Butterball’s Culture of Cruelty

Mercy For Animals has conducted multiple undercover investigations at Butterball factory farms and uncovered horrific animal abuse, including workers viciously beating animals, that has led to criminal convictions of Butterball workers.

2014 Investigation

Mercy For Animals’ 2014 investigation at a Butterball turkey hatchery exposed sickening cruelty to animals, including:

  • Newborn birds roughly and mechanically separated from their shells, often getting stuck and mangled in factory machinery
  • Turkeys having their toes and beaks cut and burned off without any painkillers
  • Workers carelessly throwing, dropping, and shoving baby birds with no regard for their welfare
  • Injured birds being dropped into a macerator to be ground up alive
 
 

2012 Investigation

Another undercover investigation by Mercy For Animals at multiple Butterball factory farms showed that animal abuse continued to run rampant.
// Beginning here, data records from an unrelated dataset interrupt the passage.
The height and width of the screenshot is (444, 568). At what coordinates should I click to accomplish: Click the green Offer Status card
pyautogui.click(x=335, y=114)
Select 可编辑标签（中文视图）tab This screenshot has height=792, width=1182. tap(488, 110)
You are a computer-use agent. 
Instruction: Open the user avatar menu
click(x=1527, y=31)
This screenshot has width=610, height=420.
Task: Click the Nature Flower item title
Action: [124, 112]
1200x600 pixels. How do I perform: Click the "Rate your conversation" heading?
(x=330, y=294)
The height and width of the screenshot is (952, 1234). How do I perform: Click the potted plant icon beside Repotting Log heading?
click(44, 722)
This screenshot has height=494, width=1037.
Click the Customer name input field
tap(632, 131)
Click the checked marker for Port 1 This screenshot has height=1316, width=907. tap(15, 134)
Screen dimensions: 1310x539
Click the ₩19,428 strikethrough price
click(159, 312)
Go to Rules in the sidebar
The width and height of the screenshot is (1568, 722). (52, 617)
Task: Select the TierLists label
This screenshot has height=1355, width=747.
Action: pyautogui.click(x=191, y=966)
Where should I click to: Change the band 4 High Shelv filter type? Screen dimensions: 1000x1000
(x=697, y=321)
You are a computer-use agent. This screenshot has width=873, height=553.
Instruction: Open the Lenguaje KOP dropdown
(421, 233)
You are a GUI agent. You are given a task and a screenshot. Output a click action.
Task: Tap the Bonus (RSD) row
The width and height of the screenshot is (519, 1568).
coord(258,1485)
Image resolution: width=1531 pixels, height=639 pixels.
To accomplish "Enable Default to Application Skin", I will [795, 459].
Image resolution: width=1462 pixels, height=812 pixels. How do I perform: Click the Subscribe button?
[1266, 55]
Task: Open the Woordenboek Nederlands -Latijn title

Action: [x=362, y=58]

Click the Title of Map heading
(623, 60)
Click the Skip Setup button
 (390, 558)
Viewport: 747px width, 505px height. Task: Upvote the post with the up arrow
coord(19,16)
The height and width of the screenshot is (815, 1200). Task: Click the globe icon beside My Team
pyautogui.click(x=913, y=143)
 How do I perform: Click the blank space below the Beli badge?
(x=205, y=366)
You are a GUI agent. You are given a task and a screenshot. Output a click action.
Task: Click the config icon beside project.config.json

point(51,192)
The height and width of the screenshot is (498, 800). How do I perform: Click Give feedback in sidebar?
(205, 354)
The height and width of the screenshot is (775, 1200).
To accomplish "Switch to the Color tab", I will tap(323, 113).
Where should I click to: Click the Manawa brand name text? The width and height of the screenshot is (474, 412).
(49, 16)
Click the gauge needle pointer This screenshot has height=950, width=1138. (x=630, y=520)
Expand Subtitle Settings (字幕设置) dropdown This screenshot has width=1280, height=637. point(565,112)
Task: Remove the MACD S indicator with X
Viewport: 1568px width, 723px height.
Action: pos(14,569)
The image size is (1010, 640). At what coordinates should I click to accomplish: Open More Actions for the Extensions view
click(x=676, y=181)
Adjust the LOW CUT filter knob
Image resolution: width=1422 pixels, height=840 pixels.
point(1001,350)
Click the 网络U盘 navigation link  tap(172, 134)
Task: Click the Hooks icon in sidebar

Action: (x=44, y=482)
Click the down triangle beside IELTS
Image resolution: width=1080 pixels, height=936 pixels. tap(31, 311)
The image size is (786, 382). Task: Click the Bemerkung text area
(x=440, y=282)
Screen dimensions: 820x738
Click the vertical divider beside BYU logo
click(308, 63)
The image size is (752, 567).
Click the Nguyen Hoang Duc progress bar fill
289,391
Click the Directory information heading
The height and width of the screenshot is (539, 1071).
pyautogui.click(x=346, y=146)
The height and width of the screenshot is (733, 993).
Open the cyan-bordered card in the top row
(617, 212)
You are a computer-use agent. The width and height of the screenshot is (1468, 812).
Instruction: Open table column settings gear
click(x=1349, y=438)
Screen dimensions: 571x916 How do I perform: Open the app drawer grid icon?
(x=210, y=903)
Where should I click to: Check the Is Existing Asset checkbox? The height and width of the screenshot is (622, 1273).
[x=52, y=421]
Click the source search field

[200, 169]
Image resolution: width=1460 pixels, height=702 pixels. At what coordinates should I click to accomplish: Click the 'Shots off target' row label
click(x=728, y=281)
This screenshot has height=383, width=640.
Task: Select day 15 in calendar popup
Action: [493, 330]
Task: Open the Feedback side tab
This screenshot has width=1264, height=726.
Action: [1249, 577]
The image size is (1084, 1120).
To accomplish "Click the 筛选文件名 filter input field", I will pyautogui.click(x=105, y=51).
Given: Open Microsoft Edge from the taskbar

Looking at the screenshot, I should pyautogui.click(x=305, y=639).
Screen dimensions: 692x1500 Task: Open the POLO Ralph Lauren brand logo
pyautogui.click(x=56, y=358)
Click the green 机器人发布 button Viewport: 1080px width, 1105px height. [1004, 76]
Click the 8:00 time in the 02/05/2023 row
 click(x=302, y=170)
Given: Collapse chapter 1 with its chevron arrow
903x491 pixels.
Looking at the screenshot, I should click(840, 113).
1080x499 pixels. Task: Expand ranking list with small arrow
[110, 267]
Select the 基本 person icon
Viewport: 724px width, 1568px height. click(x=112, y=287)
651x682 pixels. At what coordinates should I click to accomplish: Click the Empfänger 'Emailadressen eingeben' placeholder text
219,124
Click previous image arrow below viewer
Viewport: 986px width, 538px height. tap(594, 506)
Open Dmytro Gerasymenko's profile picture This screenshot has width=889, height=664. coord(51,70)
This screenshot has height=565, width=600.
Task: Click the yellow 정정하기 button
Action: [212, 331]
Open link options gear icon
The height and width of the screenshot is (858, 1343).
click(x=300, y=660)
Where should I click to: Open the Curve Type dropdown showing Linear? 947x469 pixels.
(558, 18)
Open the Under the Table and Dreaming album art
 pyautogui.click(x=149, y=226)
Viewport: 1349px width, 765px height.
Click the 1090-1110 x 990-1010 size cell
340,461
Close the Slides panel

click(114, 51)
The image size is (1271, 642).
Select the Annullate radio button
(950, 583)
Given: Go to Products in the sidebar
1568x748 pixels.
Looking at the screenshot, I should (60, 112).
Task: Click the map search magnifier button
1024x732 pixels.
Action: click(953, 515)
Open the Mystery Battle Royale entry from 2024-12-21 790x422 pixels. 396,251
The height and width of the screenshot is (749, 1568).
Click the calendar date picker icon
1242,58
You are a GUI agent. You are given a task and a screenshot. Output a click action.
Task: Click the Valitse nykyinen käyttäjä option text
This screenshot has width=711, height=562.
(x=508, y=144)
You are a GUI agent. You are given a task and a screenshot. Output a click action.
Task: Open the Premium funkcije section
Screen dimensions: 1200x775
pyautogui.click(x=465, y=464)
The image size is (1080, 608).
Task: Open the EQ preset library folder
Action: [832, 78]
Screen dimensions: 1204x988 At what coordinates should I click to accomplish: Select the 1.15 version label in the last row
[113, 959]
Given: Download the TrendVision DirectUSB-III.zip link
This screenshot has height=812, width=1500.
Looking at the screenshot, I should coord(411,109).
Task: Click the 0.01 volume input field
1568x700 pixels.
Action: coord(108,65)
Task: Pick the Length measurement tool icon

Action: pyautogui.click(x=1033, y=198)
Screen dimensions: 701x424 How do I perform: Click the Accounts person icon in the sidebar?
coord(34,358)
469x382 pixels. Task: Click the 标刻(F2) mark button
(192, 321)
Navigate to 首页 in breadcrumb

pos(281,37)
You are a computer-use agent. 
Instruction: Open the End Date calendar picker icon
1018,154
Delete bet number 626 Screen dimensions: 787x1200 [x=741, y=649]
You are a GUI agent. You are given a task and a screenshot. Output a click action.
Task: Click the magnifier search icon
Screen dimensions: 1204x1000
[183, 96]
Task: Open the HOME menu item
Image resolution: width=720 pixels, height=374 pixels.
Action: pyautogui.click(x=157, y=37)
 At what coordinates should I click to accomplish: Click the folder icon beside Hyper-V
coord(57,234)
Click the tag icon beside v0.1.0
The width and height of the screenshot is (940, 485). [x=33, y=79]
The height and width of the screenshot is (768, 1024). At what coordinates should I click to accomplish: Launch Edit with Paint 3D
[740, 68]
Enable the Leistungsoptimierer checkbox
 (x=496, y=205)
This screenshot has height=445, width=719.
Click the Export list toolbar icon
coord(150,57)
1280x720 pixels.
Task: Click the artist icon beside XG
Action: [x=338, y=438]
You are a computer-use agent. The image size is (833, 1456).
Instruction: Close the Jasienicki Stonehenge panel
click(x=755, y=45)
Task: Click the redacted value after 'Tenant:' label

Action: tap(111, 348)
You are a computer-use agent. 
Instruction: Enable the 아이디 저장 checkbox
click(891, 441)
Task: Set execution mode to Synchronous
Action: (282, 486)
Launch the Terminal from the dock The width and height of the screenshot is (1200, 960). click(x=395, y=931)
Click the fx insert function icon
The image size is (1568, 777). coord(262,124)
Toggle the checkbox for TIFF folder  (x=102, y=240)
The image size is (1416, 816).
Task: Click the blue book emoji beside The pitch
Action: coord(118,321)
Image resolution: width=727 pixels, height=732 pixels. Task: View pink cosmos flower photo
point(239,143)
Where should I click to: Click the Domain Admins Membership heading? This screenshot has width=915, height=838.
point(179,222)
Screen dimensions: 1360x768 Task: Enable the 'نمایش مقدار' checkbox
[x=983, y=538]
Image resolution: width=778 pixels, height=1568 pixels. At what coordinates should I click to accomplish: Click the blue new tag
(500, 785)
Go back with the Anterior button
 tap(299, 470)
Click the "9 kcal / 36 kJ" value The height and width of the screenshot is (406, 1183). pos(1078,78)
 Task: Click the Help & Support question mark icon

The investigation exposed:

  • Workers kicking and stomping on birds, dragging them by their fragile wings and necks, and maliciously throwing turkeys onto the ground or on top of other birds
  • Turkeys with open sores, infections, broken bones, and other severe injuries left to suffer without proper veterinary care
  • Workers grabbing birds by their wings or necks and violently slamming them into tiny transport crates with no regard for their welfare
 
 

2011 Investigation

In 2011, an MFA undercover investigator documented a pattern of shocking abuse and neglect at a Butterball turkey semen collection facility in Shannon, North Carolina. Hidden-camera footage taken at this Butterball factory farm revealed:

  • Workers violently kicking and stomping on birds, dragging them by their fragile wings and necks, and maliciously throwing turkeys onto the ground or into transport trucks in full view of company management
  • Employees bashing in the heads of live birds with metal bars, leaving many to slowly suffer and die from their injuries
  • Turkeys covered in flies, living in their own waste, with some unable to access food or water and suffering from severe feather loss
  • Birds suffering from serious untreated illnesses and injuries, including open sores, infections, rotting eyes, and broken bones
  • Severely injured turkeys, unable to stand up or walk, left to die without any veterinary care, because treating sick or injured birds was too costly and time consuming, as the farm manager explained to MFA's investigator
 
 

Arrests and Convictions

Following each of these investigations, MFA immediately went to law enforcement with extensive video footage and detailed legal complaints outlining the routine violence and cruelty documented at Butterball.

Based on the evidence from the 2011 investigation, state law enforcement officials obtained a warrant and raided the Butterball facility on grounds of cruelty to animals. The raid led to felony and misdemeanor animal cruelty charges and convictions against five Butterball workers, including the first-ever felony cruelty to animals conviction related to birds used for food production in U.S. history.

Additionally, Dr. Sarah Jean Mason, the director of Animal Health Programs with the North Carolina Department of Agriculture, pled guilty to obstruction of justice charges after admitting to leaking confidential information to Butterball and potentially compromising the criminal cruelty investigation by state law enforcement officials.

Spare a Turkey

Unfortunately, the lives of turkeys in Butterball's factory farms are short, brutal, and filled with fear, violence, and constant suffering. While wild turkeys are sleek, agile, and able to fly, Butterball's turkeys have been selectively bred to grow so large, so quickly, that many of them suffer from painful bone defects, hip joint lesions, crippling foot and leg deformities, and fatal heart attacks.

Even though domestic turkeys have been genetically manipulated for enormous growth, these birds still retain their gentle, inquisitive, and social natures. Oregon State University poultry scientist Dr. Tom Savage says that turkeys are “smart animals with personality and character, and keen awareness of their surroundings.”

In fact, animal behaviorists, veterinarians, and scientists agree that turkeys are sensitive and intelligent animals with their own unique personalities, much like the dogs and cats we all know and love.

As the world's largest producer of turkey meat, Butterball is responsible for 20 percent of the 252 million turkeys raised and killed for food each year in the United States, and 30 percent of the 46 million turkeys who are killed for Thanksgiving.

While MFA works to expose and end animal abuse at Butterball and other giants of the meat, dairy, and egg industries, consumers can help prevent the needless suffering of turkeys and other animals by adopting a compassionate vegan diet.